Survey Data

Reg No

12314012


Rating

Regional


Categories of Special Interest

Architectural, Artistic


Original Use

House


Historical Use

Shop/retail outlet


In Use As

House


Date

1790 - 1810


Coordinates

241347, 143670


Date Recorded

15/06/2004


Date Updated

--/--/--


Description

Terraced four-bay three-storey house, c.1800. Possibly subsequently in use as Royal Irish Constabulary barracks, pre-1840. Renovated, c.1900, with shopfront inserted to ground floor. Extensively renovated with right ground floor now returned to residential use. Pitched slate roof mostly reroofed with replacement artificial slate, rendered chimney stack, rendered coping, and replacement uPVC rainwater goods on rendered eaves retaining cast-iron downpipes.

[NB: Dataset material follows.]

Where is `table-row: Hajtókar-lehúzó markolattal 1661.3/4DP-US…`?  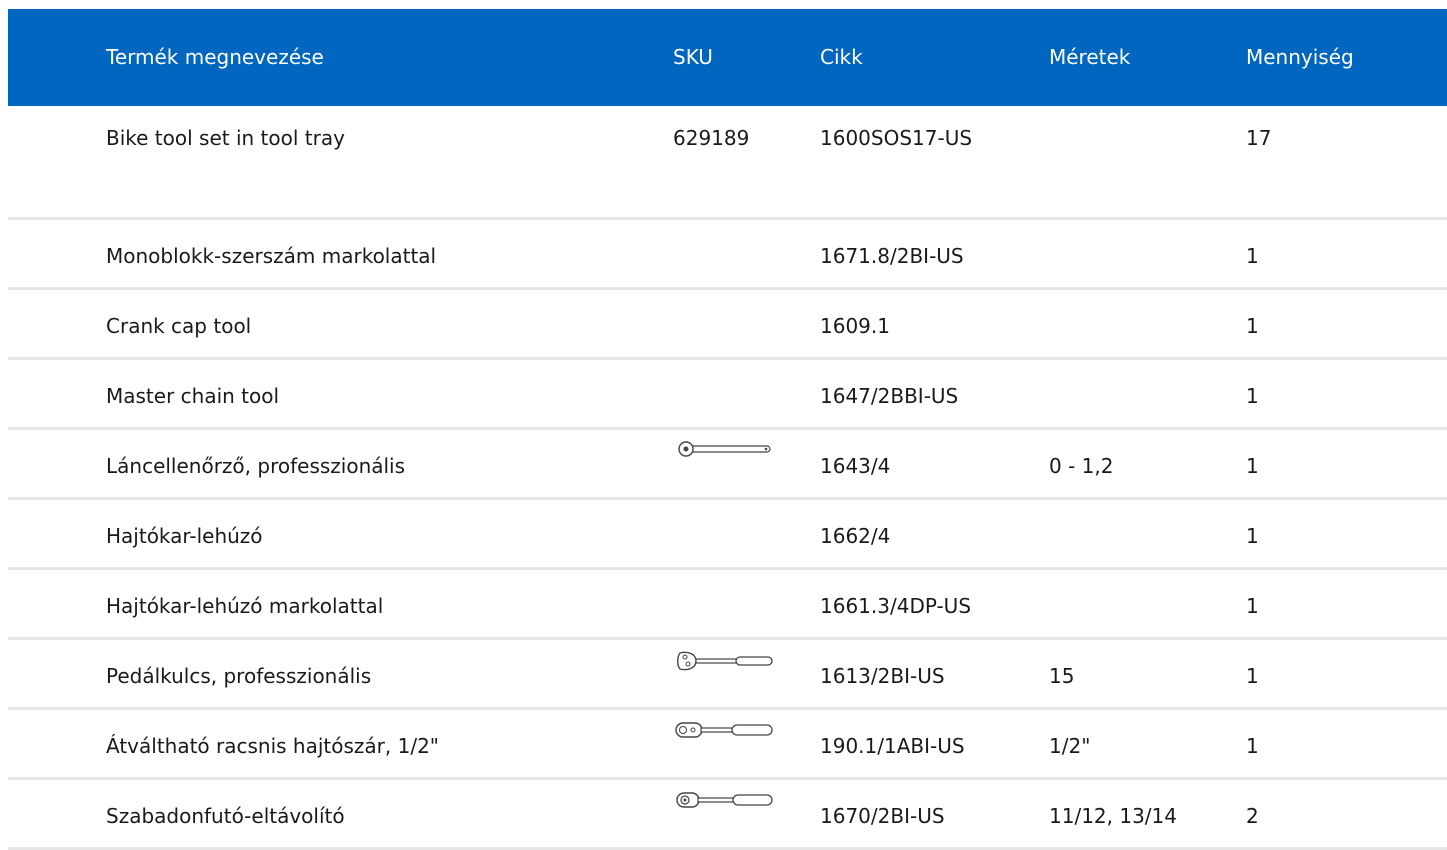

Painted rendered walls with rendered channelled piers to ends, and rendered course to each floor. Square-headed window openings (originally camber-headed to first floor retaining original profile to right first floor) with rendered sills forming part of sill course, and replacement uPVC casement windows. Rendered shopfront, c.1900, to ground floor with part-fluted pilasters, fixed-pane (two-light) timber display windows, timber panelled double doors (replacement glazed timber panelled door to house having sidelight), fascia over with decorative consoles, and moulded cornice. Road fronted with concrete footpath to front.

Appraisal

A well-proportioned substantial house retaining much of the original form and massing despite substantial renovation projects at the beginning and end of the twentieth century. A shopfront of some artistic design merit enhances the importance of the site in the streetscape: however, the replacement of much of the historic fabric with inappropriate modern materials has led to the erosion of some of the character of the site. The house is of some additional importance for the possible historic use as a Royal Irish Constabulary barracks as indicated on archival editions of the Ordnance Survey.